3.3: Loading and Running.
3.4: Making a New Compiler.
IMP72 REFERENCE MANUAL PAGE 3
4: Internal Documentation of the IMP72 Compiler.
4.1: Parsing.
4.2: Semantics.
4.3: Semantics and Code Generation.
4.4: How Extensibility is Implemented.
5: Distribution Proceedure for IMP72.
Appendix I: Library Utility Routines
Appendix II: Syntax of IMP72.
References.
The IMP72 compiler was designed and implemented at the Yale
University Department of Computer Science by Walt
Bilofsky(*), Institute for Defense Analyses, Princeton,
N.J., based largely on previous work of E. T. Irons.
Substantial contributions were made by Steven Weingart and
Terry Lyons. This manual reflects version 1.5 of the IMP72
compiler, which was written to run under version 5.06 of the
DECsystem-10 operating system, and which has been
successfully run under version 1.31.23 of TENEX.
------------
(*) Present address: Bolt Beranek and Newman Inc., 50
Moulton Street, Cambridge, Mass. 02138.
IMP72 REFERENCE MANUAL PAGE 4
1: Introduction.
imp (vt): ... (archaic) to eke out, strengthen.
imp (n): ... (archaic) an evil creature.
[Webster's 1967]
"Things used as language are inexhaustibly attractive."
[Emerson 1849]
" ... The red plague rid you,
For learning me your language!"
[Shakespeare 1612]
1: Introduction.
1.1: Description.
IMP is a simple higher-level language intended
primarily for system programming. It has been implemented
on the PDP-10 and CDC 1604 and 6600 computers [Irons 1970],
[Bilofsky 1972]. It is meant to provide language facilities
roughly at the level of FORTRAN II yet allow the programmer
the flexibility of machine language programming including
use of all the machine's registers and instructions and
arbitrary control of the program and data areas while the
program is running. IMP72 is a version of IMP for the
PDP-10 which provides the user with the following
facilities:
1. Extensibility. The user may specify extensions
to the syntax and semantics of the language in
forms ranging from simple "macros" to productions
which generate calls to compiler code-generating
routines. More efficient object code may easily
be specified for special cases.
2. Floating point capabilities. A REAL data type
and floating point arithmetic are provided.
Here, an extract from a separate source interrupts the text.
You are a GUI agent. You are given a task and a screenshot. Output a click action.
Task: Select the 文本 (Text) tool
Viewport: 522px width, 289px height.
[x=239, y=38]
3. Byte manipulation capability.
4. No reserved words in the syntax.
5. Syntactic error correction and admissibility of
ambiguous syntax.
IMP72 REFERENCE MANUAL PAGE 5
1.2: Status.
1.2: Status.
As of June 1973, the compiler has been in use at the
Yale Department of Computer Science for a full academic
year. It compiles itself. A version of the compiler which
generates object code for the PDP-11 computer exists at
Yale. The PDP-10 compiler is relatively large (37K minimum,
with up to about 50K needed to compile itself) and not
particularly fast (compiles at the rate of about 60 input
tokens per second), but it is felt that this is not
unreasonable for a compiler of the generality of IMP.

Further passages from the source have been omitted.